Reproduce the items below word for word, starting at the line containing "This screenshot has height=735, width=650." and ending at the line containing "pos(18,388)", with both of those lines included.

* * * * * * *

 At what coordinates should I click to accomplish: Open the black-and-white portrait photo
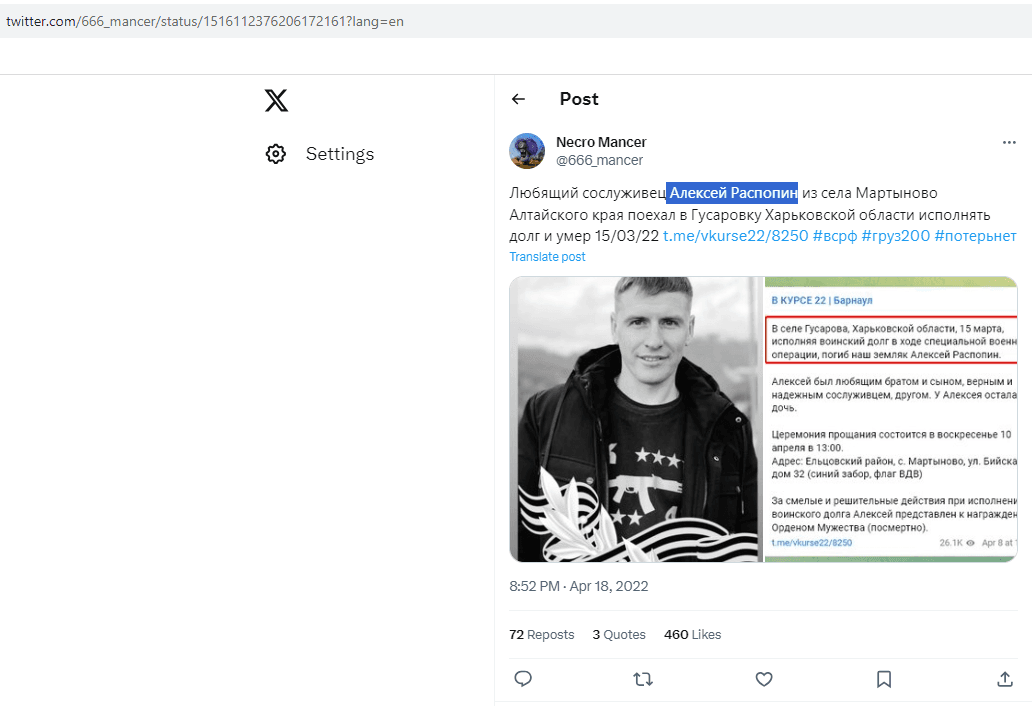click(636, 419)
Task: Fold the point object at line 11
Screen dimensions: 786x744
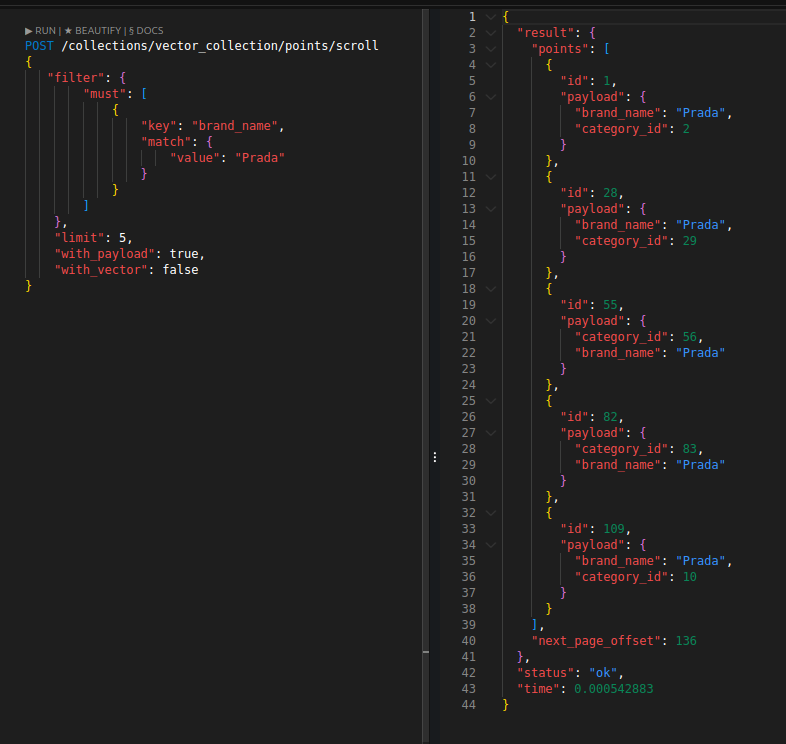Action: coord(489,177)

* * * * * * *

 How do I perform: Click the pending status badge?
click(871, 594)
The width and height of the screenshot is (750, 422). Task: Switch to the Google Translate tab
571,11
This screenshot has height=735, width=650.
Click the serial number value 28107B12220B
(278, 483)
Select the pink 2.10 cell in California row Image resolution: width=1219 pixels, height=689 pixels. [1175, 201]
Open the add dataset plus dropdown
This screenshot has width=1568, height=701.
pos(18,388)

* * * * * * *

* [REPLY]:
This screenshot has height=735, width=650.
Click the serial number value 28107B12220B
(278, 483)
Select the pink 2.10 cell in California row Image resolution: width=1219 pixels, height=689 pixels. [1175, 201]
Open the add dataset plus dropdown
This screenshot has width=1568, height=701.
pos(18,388)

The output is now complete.